Long-term exposure to pesticides seems to be an environmental factor that increases the risk of PD. In a recent survey of 143,000 people, a Harvard team found that, regardless of occupation, pesticide exposure boosted long-term Parkinson's risk by 70 percent over the long-term. Another survey of possible dietary role in PD suggested that increased vitamin B6 or pyridoxine consumption may lower the risk of PD. Several studies also showed that smoking can reduce the risk of getting PD, which is attributed to the protection of brain cells by nicotine. Another study published this year in ‘Neurology’ found that smokers who also took higher doses of B6 had a lower risk of developing PD, and this protective effect wasn’t seen in non-smokers.
However, most scientists believe PD may be due to a combination of genetic and environmental factors. Among the genetic leads for PD, the most promising seems to be the gene that produces alpha-synuclein. Abnormal quantities of this protein are found in the affected neurons. Over-expression of this gene (i.e., over-production of alpha-synuclein) and its variants is also a rare cause of PD; a three-fold increase in alpha-synuclein was seen in a recent study. There is some association between the amount of the gene (1 or 2x the normal) and PD’s on-set age, rate of its progression and severity. Rarely (in 1% cases), several mutations in this gene also cause PD. In a large collaborative study published in the 9 August issue of Journal of Medical Association, the length of the REP1-promoter in the gene was found to vary with the increase in PD risk and the age of its onset.

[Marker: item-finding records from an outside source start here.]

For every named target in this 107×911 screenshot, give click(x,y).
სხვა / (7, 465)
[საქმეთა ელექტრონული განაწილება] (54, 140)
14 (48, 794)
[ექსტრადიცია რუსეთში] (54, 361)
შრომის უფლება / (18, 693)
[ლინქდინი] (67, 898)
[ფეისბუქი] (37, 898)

No cure exists for PD, except that some drugs now in use tend to slow down or stop its progress and severity. The first drug approved (in 1970s) against PD was levo-dopa (L-Dopa), which is still used (in the brand, ‘Sinemet’). L-Dopa is taken up by the neurons and is metabolically converted there into DA. Increased DA level significantly improves the PD symptoms, but as the diseases progresses, L-Dopa dose will have to also increase. L-Dopa has some side effects, including involuntary movements and tics (dyskinesia) and hallucinations. Carbi-dopa slows down the enzymatic conversion of L-Dopa to DA in the blood, increasing the DA supply to the brain, which prolongs the effects of L-Dopa and reduces the side effects. A few other drugs (Comtan, Deprenyl, Tasmar) inhibit this enzymatic conversion of L-Dopa to DA, which also helps maintain a high DA supply in the brain. Other drugs (Parlodel, Requip, Permax, Mirapex) imitate DA (i.e., its agonists), and are used along with L-Dopa. Some muscarinic antagonists like Artane, Cogentin are particularly effective for tremors. Symmetrel also helps the tremors and increases L-Dopa effects. But all drugs have adverse side effects, like mental confusion, hallucinations, and dyskinesia.
There are some surgical options too, but after all the non-invasive therapeutic approaches are exhausted, and mostly depending on the patients’ physical condition. Pallidotomy, i.e., a tiny hole drilled into the skull to electrically destroy a small part of the global pallidus that is believed to be overactive in PD patients may help reduce dyskinesia caused in some people by the drugs. Thalamotomy (destruction of a group of cells in the thalamus) could help disabling tremors, but not any other symptoms. Instead of destroying tissue, a relatively new but less-used technique, deep brain stimulation (DBS), can send electric pulses (like pacemakers for the heart), via electrodes implanted in the pallidus or subthalamic nucleus, to block PD signals. Fetal tissue transplants have been tried, but they are very risky, and face ethical objections. Human stem cells (both embryonic and adult) offer a lot of hope but the research on it is mired in a lot of political, ethical debate, and it may take many years before it can be of any clinical use.
Despite a few advances in PD therapies and research so far, PD remains, unfortunately, an irreversibly degenerative CNS disease.